The dense neural networks take 1D tensors as input, while the final output from the convolutional network is a 3D tensor. So we perform the **Flatten **operation to convert the 3D tensor into a one-dimensional tensor that can be provided as input to the dense/fully connected neural network.

# Flatten the convolutional layer output

model.add(layers.Flatten())# Create a dense layer with 512 hidden units

model.add(layers.Dense(512, activation='relu'))# Output layer - 2 Units(Dogs, Cats)

model.add(layers.Dense(2, activation='softmax'))

Dense layer hyperparameters:**units**: the first parameter, which takes the number of hidden units in this particular layer. **activation**: activation function that the neurons of this layer should use.

The final output layer of this dense layer contains two neurons, one for dog and the other for the cat. Using SoftMax activation outputs a probabilistic value for each category.

For example, let’s assume the first neuron outputs the probability of the image being a dog, and the second neuron outputs the probability of the image is a cat. if we give an image to the model, and the model produces output values [0.89, 0.11], it means that the probability of the image being a dog is 89%.

**Step 7: Compiling the model**

We have now defined the architecture of our convolutional neural network model. Next step is to compile the model so that we can start training the model.

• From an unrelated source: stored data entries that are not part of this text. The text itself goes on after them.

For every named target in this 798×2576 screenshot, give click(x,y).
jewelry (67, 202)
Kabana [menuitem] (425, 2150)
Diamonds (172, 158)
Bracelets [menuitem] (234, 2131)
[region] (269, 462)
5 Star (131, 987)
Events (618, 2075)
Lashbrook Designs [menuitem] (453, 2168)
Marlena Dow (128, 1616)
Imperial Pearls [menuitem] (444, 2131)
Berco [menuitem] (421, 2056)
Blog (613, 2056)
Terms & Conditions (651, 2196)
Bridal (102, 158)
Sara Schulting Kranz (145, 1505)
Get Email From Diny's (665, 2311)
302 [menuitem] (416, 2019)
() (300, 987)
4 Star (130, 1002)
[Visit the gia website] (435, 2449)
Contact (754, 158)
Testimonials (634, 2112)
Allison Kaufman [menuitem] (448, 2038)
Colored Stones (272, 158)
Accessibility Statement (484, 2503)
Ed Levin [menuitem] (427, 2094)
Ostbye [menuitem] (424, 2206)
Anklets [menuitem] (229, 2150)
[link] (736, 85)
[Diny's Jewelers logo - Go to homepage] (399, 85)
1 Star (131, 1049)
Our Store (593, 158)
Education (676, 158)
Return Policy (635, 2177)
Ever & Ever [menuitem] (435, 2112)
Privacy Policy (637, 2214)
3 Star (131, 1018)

Compiling the model requires three inputs, the optimizing method, loss function, and the metrics.

**Loss function (loss):** This is the function that our model will try to reduce during the training process.**Optimizing method (optimizer):** This indicates the method we are asking the model to use, to reduce the loss function.**Metrics(metrics):** We will evaluate the performance of our model using the metrics provided here.

`# Compiling the model`

model.compile(loss='categorical_crossentropy', optimizer='rmsprop', metrics=['accuracy'])

categorical_crossentropy is a loss function that is used for multiclass classification problems. Here we have two classes(Dogs and Cats), so we use this as the loss function to train the model.

rmsprop — This is a popular optimizing method, we can experiment with different optimizers such as adam optimizer, adagrad optimizer. But to keep things simple, I have used rmsprop here, and also rmsprop works well for almost all the classification problems.